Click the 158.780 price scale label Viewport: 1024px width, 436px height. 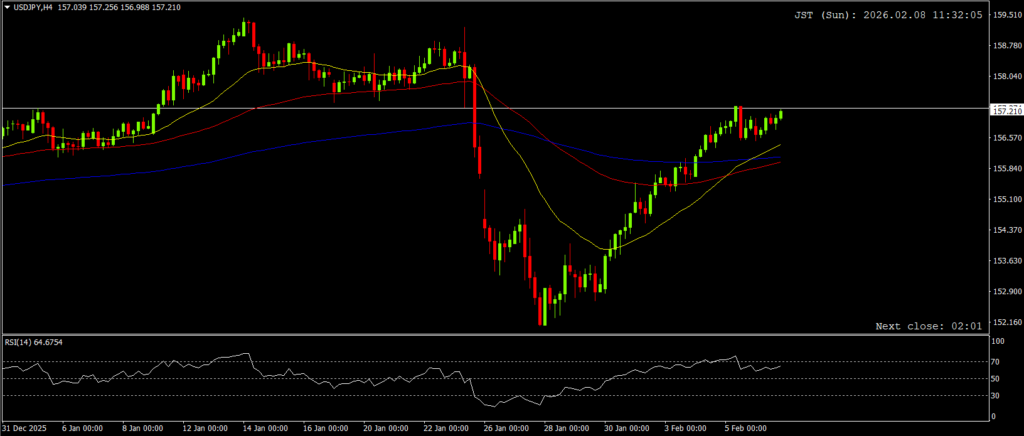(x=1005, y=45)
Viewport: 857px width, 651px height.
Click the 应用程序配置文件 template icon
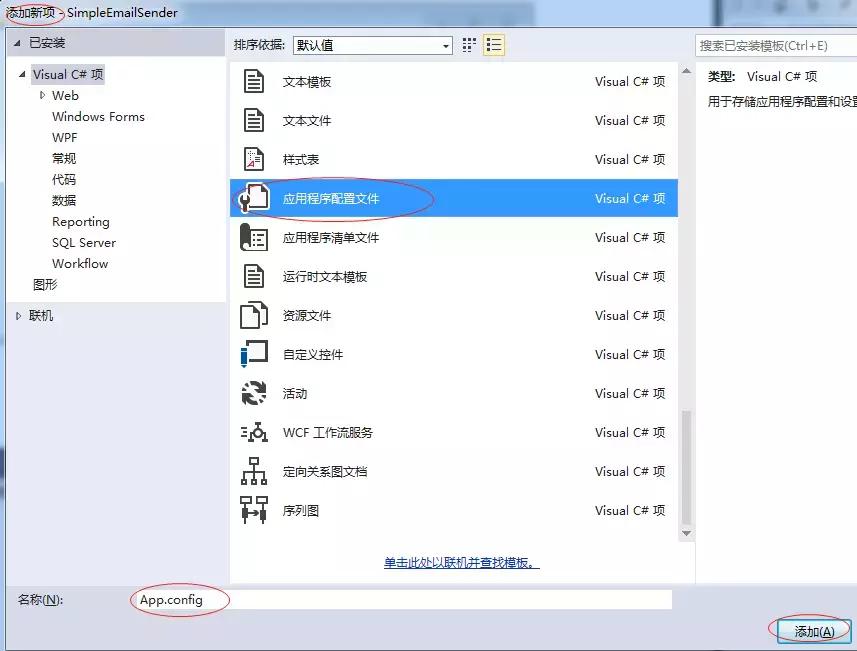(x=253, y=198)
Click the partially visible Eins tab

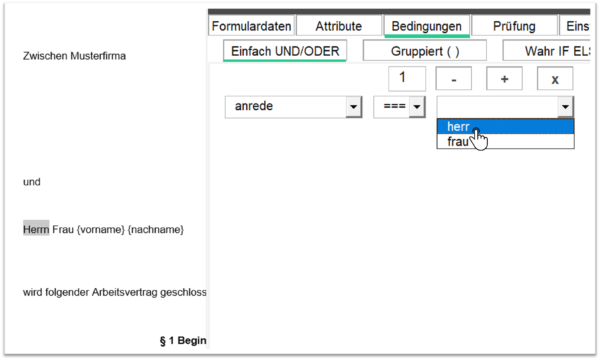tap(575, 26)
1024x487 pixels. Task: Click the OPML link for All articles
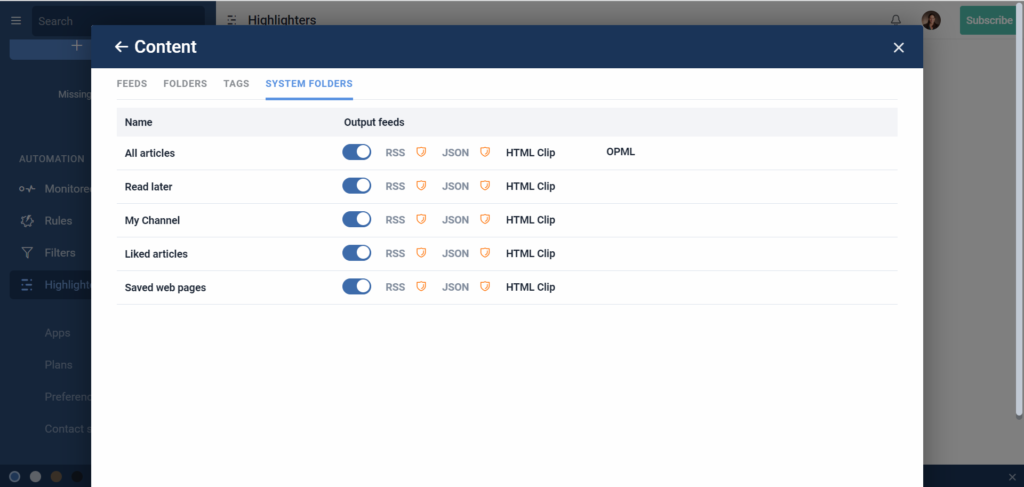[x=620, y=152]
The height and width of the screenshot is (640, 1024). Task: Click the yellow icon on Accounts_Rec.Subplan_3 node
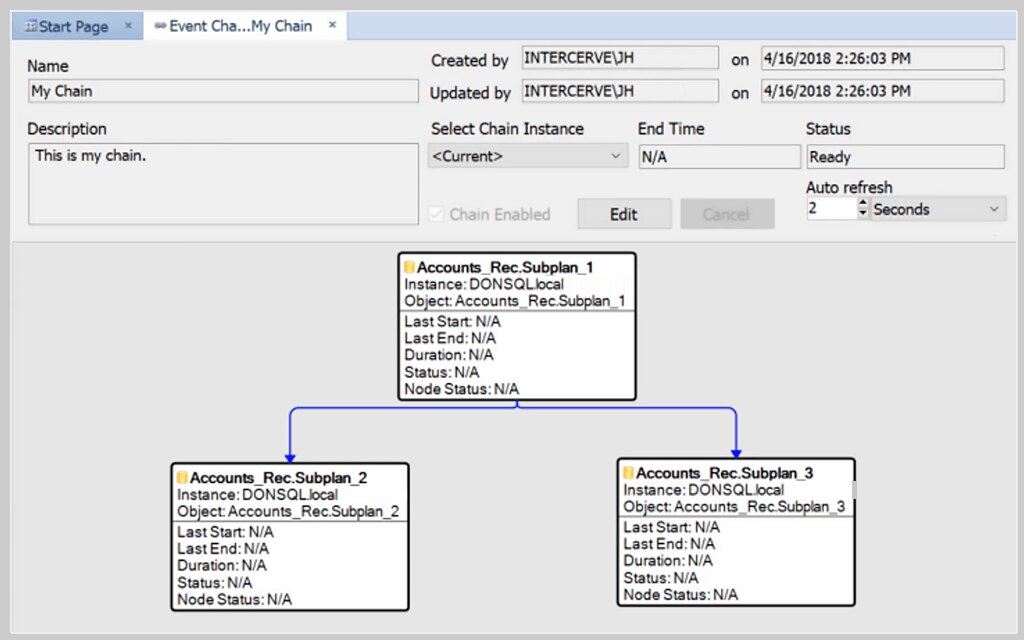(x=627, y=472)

=== PROBLEM REQUIREMENTS ===
Set out, exactly as given, the line that contains "Click the partially visible Eins tab" along with each line after it through the end of the records above; omit the pictures.

=== ANSWER SECTION ===
Click the partially visible Eins tab

tap(575, 26)
1024x487 pixels. Task: Click the OPML link for All articles
[x=620, y=152]
The height and width of the screenshot is (640, 1024). Task: Click the yellow icon on Accounts_Rec.Subplan_3 node
(x=627, y=472)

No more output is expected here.